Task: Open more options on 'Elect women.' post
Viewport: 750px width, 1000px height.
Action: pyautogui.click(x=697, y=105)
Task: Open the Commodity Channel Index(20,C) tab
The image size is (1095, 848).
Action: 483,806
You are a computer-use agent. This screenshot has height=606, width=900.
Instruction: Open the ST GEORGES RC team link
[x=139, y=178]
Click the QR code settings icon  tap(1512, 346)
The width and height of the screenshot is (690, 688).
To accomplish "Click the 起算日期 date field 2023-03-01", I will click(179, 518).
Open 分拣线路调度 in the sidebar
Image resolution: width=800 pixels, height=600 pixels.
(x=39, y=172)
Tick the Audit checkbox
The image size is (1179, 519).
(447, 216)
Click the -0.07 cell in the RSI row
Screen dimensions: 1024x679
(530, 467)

= = = = = = =

◆ **Task description**
For every line of the data above that contains "screenshot", copy that line.

◆ **Response**
You are a computer-use agent. This screenshot has height=606, width=900.
The width and height of the screenshot is (690, 688).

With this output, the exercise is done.